Supplied data Block Start

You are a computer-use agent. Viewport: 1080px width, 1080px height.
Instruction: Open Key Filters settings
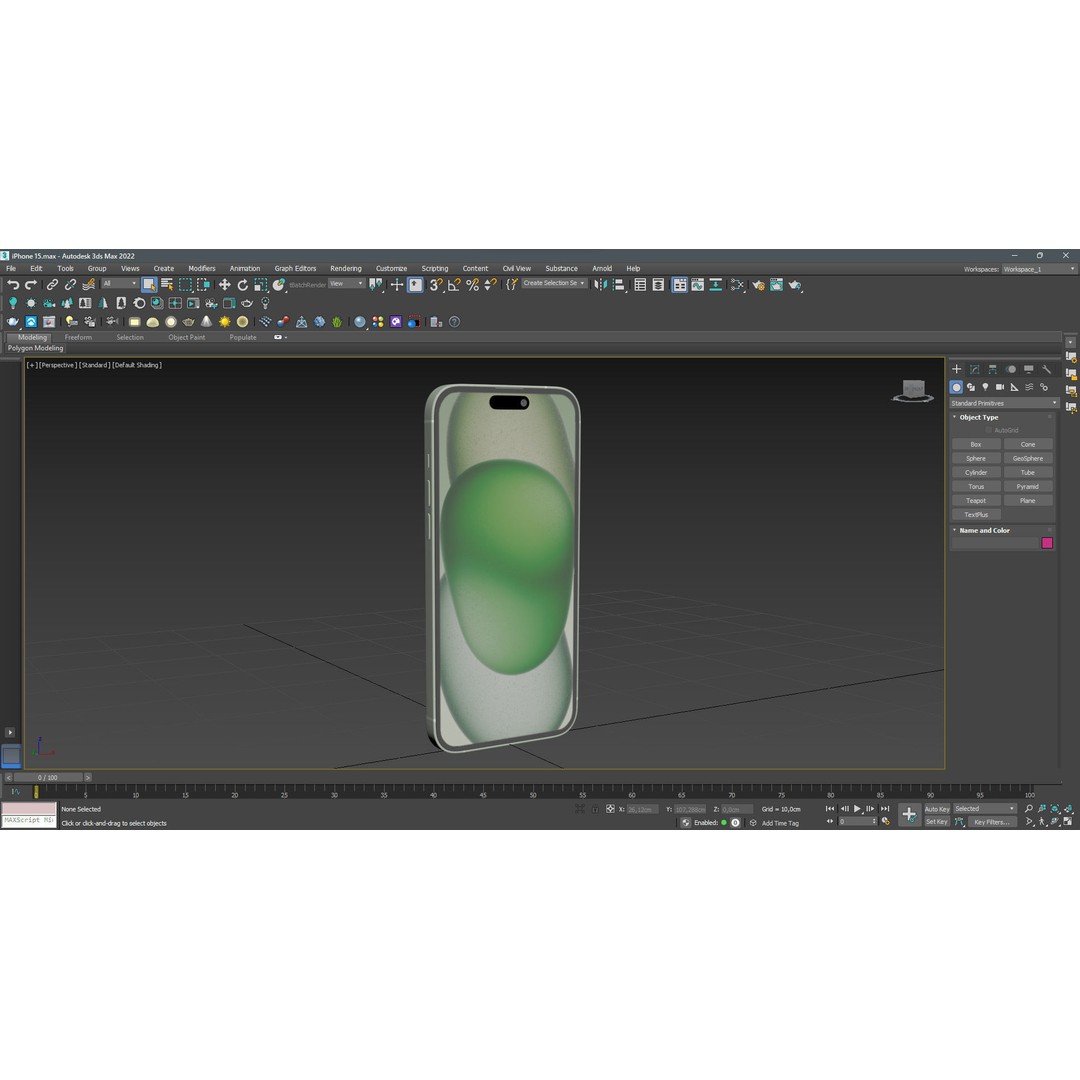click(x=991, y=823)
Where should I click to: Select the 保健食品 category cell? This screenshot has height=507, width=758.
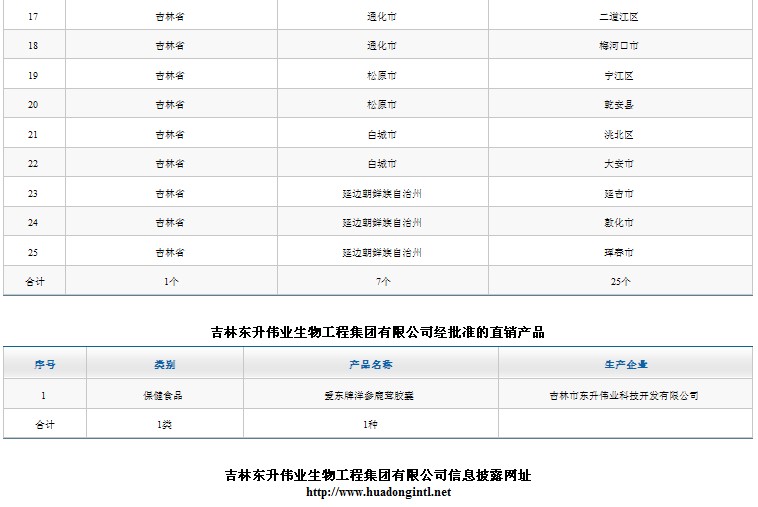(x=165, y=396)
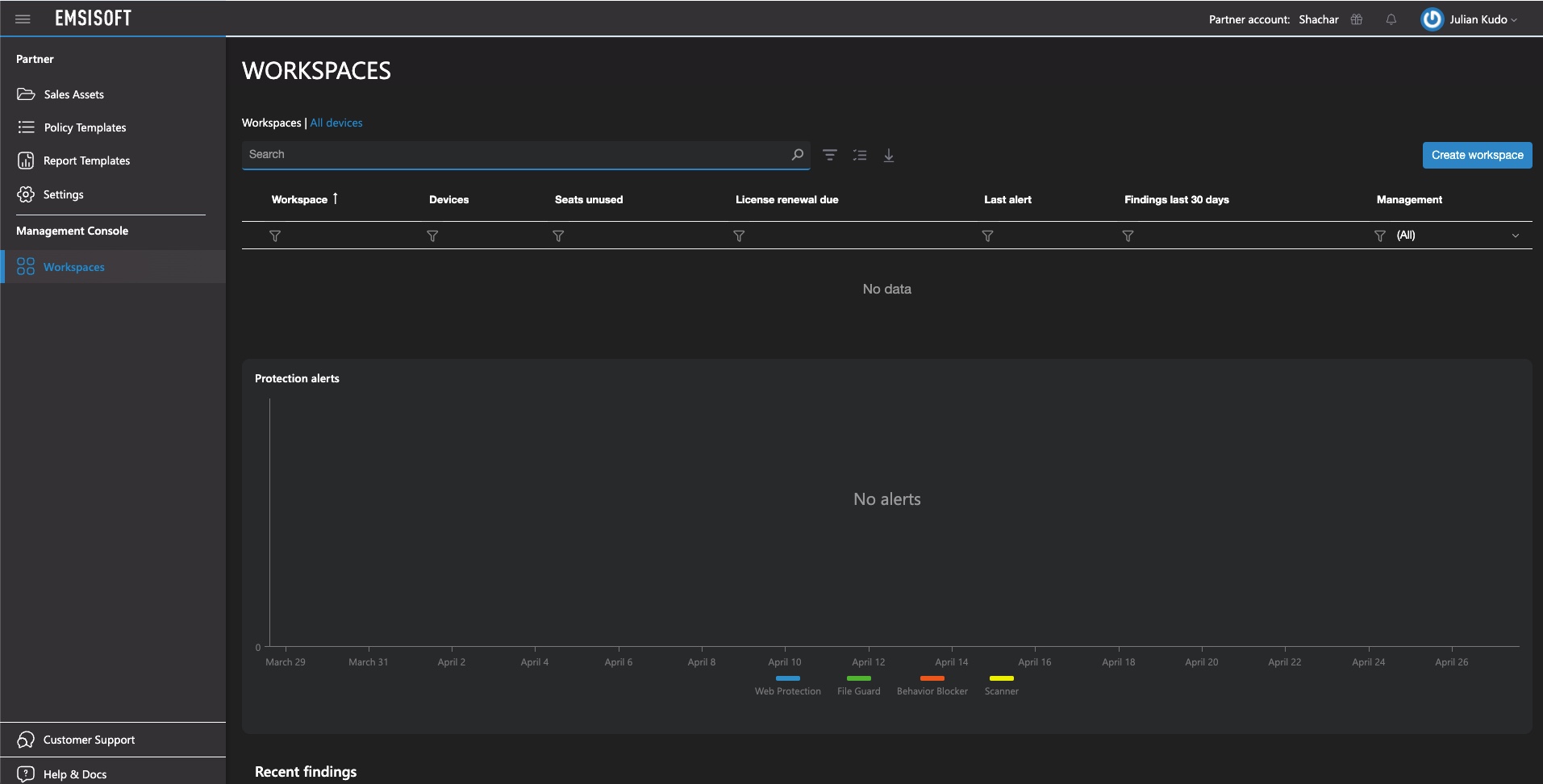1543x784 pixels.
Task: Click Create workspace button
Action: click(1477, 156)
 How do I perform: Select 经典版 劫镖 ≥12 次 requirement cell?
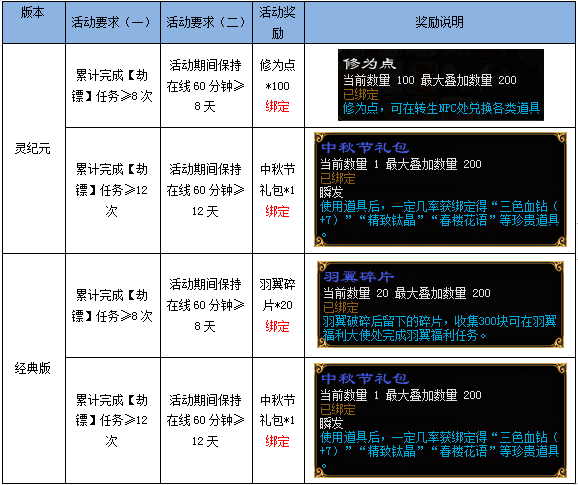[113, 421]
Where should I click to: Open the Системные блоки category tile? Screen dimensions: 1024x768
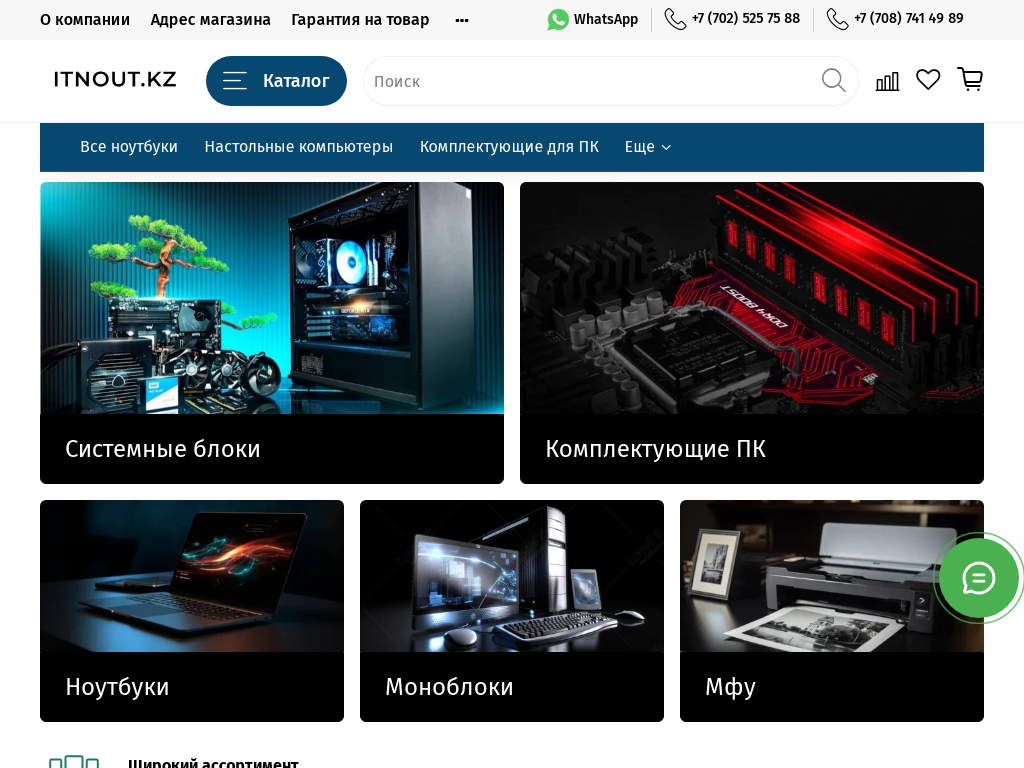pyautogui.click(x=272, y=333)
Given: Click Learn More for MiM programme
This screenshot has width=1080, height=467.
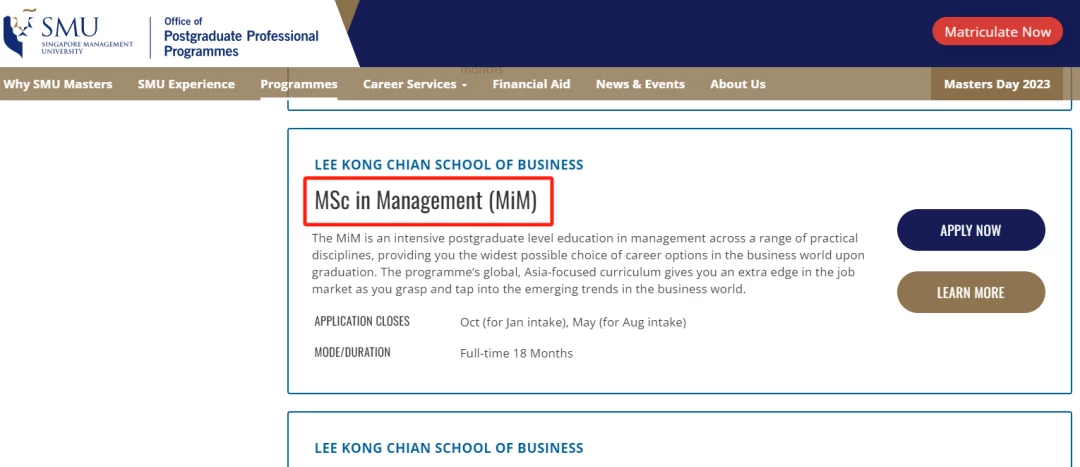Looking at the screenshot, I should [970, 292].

Supplied data Block End

» **Work to complete**
The result should be a word-for-word restatement of all the data, without images.

» **Written reply**
You are a computer-use agent. Viewport: 1080px width, 1080px height.
Instruction: Open Key Filters settings
click(x=991, y=823)
Where should I click to: Select the 保健食品 category cell? This screenshot has height=507, width=758.
(x=165, y=396)
1543x784 pixels.
Task: Click Create workspace button
Action: click(1477, 156)
 How do I perform: Select 经典版 劫镖 ≥12 次 requirement cell?
[113, 421]
Where should I click to: Open the Системные блоки category tile? Screen dimensions: 1024x768
pyautogui.click(x=272, y=333)
Given: Click Learn More for MiM programme
This screenshot has width=1080, height=467.
Looking at the screenshot, I should [970, 292].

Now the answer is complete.